Lucernoni contro Riccetti: è guerra nel M5S

Lo strappo in maggioranza è tutt'altro che ricucito. Il vicesindaco attacca la collega per lo spostamento di un corso dall'aula Cutuli all'aula Calamatta. Il presidente del Consiglio risponde per le rime ed assicura: "Subdoli mezzucci e ripicche di questo tipo non mi fermeranno. Continuerò a battermi al fianco dei cittadini nelle varie vertenze presenti sul territorio, fregandomene altamente dei lupi travestiti da agnelli che hanno mire ed obiettivi completamente diversi dagli interessi della collettività"

CIVITAVECCHIA – Lo scambio di accuse tra il vice sindaco Daniela Lucernoni ed il presidente del Consiglio comunale Alessandra Riccetti dimostra che lo strappo in maggioranza è tutt’altro che ricucito. E se la prima decide di non lavare i panni sporchi in casa ma anzi accusando quella che chiama “la signora Riccetti”, il presidente del Consiglio le risponde per le rime. 

Motivo del contendere lo spostamento di un corso che si sarebbe dovuto tenere questa mattina all’aula Cutuli. 
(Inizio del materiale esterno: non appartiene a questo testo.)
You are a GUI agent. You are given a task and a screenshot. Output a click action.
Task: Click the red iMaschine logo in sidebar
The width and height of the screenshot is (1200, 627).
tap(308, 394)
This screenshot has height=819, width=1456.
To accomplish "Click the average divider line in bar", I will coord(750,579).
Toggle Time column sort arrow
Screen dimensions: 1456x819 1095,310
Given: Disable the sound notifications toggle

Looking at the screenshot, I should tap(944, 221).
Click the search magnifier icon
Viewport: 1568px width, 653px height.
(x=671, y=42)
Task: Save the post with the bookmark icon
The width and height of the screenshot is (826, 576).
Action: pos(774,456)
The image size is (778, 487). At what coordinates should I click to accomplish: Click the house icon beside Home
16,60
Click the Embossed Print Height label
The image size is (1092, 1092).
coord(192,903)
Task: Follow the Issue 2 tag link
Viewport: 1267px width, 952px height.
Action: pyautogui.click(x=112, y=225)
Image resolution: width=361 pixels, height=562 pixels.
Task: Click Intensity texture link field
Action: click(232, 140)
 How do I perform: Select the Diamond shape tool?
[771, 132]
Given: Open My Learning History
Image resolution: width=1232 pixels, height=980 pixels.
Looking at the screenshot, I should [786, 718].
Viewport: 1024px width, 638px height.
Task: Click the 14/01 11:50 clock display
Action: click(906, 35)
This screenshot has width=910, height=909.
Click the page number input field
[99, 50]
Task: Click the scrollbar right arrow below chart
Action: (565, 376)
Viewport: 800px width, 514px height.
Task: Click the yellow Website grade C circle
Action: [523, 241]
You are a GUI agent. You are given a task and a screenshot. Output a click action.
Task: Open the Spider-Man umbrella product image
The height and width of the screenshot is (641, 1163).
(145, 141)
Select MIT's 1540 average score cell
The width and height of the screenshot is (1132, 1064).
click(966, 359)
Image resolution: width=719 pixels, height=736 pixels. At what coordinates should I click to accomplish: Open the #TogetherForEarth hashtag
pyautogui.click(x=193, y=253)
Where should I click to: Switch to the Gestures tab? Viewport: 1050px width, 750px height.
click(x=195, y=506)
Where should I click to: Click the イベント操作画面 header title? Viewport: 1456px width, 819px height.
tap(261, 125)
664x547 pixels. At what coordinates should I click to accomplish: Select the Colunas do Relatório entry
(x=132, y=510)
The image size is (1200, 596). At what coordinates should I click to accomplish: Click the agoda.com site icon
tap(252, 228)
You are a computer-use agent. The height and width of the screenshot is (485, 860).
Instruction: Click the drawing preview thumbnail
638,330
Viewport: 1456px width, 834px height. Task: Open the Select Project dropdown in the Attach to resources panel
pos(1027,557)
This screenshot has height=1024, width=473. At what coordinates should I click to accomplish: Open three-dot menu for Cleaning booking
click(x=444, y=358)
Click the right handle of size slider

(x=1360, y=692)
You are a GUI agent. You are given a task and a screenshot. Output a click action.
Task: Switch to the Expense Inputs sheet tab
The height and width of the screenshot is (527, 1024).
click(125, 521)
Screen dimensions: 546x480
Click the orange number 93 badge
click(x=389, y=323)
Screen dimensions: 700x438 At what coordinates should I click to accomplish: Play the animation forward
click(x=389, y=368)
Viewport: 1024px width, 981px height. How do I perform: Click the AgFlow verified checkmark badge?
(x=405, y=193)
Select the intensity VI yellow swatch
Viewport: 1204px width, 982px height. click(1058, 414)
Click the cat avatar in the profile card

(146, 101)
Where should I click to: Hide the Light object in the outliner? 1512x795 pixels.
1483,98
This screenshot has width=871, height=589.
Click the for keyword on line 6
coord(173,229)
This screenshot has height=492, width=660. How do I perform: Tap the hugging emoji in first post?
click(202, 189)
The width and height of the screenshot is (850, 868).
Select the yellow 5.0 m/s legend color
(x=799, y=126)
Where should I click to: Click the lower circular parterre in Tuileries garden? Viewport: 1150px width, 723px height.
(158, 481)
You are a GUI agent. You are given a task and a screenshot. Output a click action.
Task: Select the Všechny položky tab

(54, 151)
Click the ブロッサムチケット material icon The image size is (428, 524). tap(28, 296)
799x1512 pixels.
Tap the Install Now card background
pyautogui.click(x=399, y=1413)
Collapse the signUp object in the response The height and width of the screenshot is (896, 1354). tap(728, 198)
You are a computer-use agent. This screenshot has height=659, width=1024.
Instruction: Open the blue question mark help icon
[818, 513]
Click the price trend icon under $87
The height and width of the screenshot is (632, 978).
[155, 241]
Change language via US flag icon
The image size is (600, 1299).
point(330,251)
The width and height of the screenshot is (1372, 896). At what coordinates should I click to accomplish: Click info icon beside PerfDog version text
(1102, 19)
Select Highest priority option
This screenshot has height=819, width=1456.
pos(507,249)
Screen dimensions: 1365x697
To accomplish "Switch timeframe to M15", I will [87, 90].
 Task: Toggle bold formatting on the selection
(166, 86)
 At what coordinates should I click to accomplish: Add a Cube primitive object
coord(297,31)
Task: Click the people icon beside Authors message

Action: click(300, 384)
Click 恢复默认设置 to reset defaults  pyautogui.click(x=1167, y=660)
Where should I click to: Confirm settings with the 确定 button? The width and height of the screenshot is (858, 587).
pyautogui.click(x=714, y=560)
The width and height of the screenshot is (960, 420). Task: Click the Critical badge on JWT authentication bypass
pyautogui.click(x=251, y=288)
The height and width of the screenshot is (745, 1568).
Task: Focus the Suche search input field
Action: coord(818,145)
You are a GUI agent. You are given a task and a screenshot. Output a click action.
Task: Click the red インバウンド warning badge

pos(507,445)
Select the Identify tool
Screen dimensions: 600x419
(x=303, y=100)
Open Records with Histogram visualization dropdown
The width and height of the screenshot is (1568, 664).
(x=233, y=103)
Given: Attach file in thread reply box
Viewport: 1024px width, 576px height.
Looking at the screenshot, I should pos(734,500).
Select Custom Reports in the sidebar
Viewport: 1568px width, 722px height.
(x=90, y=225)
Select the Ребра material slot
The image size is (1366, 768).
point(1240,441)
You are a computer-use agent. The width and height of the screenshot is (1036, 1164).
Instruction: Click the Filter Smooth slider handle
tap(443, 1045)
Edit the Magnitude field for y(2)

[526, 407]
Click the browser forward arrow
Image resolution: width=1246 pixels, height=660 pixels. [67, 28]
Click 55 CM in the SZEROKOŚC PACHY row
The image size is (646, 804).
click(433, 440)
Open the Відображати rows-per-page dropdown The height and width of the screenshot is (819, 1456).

“Oggi due dipendenti comunali disabili non hanno potuto prendere parte ad un corso di formazione obbligatoria sulla sicurezza sul lavoro organizzato dal Comune perchè secondo la presidente del consiglio Alessandra Riccetti “la presidenza del consiglio ha la priorità su tutto” – ha raccontato il vicesindaco Lucernoni – d’imperio quindi la signora Riccetti ha deciso di far riunire la Conferenza dei capigruppo convocata tre giorni fa e costituita da 8 consiglieri, all’interno dell’aula Cutuli, già prenotata da oltre un mese per il corso, e di spostare i lavoratori (30 persone circa) ed i docenti all’aula Calamatta.
Ho rappresentato alla signora Riccetti l’incongruenza di spostare un corso sulla sicurezza sul lavoro in un locale con barriere architettoniche e che potevano esserci dei dipendenti con disabilità che non avrebbero avuto accesso, ma la stessa non ha voluto sentire ragioni adducendo che nessuno aveva posto problemi tranne la sottoscritta. Fra i corsisti però erano presenti anche due disabili che hanno dovuto, loro malgrado, rinunciare alla partecipazione al corso perchè il locale non era a loro accessibile. I due disabili in questione parteciperanno al corso in successiva data. Mi scuso a nome dell’amministrazione comunale con gli organizzatori del corso – ha aggiunto – che hanno dovuto anche spostare le attrezzature multimediali e con i due dipendenti in questione e stigmatizzo con forza questo atteggiamento, figlio della peggiore parte della vecchia politica, secondo la quale i politici vengono prima dei cittadini e soprattutto dell’educazione e del rispetto fra persone che dovrebbero essere valori elementari del comune vivere civile”.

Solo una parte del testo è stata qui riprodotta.